I’ve posted before about how my life basically blows.
Well to cap it all off, I was laid off last Wednesday because the company that bought us is doing a reduction in force. Isn’t life freaking grand?
No source of income except for 4 weeks severance plus my wife’s disability check. No insurance for me or my wife (thank Og the state has insurance for kids) but my wife needs medicine for hypertension and type 2 diabetes. Our savings are gone, we’ve run through our 401k, we’ve sold everything we can. No family support: my FIL who has money falling out of his ass told my wife that I was a loser because I couldn’t hold a job (despite the fact that I’ve never been out of work for more than 2 weeks since I started working) and my parents haven’t called me back since I told them about it last week. We had already been circling the drain financially, sinking further and further down because of outstanding medical bills and debt. Bill collectors are calling constantly. And now this.
I know I’ll find another job.

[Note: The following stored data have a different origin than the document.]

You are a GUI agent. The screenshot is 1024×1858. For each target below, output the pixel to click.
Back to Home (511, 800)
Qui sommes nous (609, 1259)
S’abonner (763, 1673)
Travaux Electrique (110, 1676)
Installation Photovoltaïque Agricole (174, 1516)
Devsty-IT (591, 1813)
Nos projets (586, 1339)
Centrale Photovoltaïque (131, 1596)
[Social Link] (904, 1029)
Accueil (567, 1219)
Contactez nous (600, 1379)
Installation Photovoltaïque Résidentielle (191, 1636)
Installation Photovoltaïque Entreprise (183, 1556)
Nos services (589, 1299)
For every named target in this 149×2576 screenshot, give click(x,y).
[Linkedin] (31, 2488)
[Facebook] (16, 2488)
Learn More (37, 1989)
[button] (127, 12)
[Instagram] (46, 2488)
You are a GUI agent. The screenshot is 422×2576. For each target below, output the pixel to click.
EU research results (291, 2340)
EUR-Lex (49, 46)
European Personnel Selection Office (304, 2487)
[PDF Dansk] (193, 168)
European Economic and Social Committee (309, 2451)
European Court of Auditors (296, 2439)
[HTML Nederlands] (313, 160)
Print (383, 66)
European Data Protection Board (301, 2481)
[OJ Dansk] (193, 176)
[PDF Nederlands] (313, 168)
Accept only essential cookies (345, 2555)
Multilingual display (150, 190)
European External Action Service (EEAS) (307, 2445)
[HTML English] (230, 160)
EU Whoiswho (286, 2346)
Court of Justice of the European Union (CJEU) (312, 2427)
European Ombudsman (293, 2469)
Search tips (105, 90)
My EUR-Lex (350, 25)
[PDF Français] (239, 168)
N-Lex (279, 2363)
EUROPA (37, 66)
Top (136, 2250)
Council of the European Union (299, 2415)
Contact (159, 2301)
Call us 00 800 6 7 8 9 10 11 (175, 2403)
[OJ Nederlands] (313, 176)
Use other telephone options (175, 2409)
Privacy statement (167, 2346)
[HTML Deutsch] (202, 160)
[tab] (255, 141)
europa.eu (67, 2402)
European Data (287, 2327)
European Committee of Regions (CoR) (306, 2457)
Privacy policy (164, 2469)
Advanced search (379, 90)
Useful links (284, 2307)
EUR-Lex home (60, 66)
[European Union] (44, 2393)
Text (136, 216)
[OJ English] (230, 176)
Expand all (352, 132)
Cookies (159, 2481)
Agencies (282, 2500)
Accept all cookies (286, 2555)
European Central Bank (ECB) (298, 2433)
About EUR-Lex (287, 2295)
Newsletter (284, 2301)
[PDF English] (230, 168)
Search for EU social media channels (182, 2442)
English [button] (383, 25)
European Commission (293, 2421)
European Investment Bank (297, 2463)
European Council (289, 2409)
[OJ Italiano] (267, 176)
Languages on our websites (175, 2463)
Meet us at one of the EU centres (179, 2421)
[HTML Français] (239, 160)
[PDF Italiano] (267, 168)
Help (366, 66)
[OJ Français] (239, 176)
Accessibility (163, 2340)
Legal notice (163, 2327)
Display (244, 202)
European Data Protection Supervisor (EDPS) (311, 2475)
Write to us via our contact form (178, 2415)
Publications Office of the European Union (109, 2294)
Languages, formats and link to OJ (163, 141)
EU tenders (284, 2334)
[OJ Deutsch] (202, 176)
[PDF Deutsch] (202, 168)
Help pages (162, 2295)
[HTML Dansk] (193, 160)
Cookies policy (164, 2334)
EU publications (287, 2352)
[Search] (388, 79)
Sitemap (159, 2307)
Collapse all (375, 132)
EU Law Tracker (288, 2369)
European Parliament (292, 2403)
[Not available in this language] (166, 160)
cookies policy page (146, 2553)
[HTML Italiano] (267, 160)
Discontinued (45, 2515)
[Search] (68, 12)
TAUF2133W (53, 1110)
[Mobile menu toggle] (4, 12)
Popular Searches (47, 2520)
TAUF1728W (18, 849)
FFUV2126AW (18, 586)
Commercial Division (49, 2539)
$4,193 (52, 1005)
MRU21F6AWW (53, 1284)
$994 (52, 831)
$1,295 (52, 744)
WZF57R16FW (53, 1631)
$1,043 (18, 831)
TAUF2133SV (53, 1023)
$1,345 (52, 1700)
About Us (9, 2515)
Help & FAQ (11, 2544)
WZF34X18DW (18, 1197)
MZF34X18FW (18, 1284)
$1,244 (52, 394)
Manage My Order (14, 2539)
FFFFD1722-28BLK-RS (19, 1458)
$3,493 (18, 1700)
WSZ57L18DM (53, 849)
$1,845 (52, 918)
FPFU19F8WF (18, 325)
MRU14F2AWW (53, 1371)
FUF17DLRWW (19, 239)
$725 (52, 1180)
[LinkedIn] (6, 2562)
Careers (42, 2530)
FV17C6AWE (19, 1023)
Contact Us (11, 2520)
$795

I know that eventually I’ll be working and insured. But right now we are using the last $300 on our last credit card (the rest are more than maxed out) to buy groceries and a cheap video game for my son’s 15th birthday Saturday (I couldn’t stand the idea of him not getting something from us).
I’m tired of God/fate/the Universe/random quantum fluctuations routinely taking a crap on me and my family. I want the pendulum to swing the other way. I want success and happiness. I want stability and health. I no longer want to be Job, damn it!
Don’t worry about me doing anything drastic (besides, my only life insurance was from my old job). I just needed to vent about how depressing life is. I’d talk to a professional but I can’t afford it. And when I can finally afford it, I won’t need it!
Thank you for considering my pity party. Back to your regularly scheduled lives.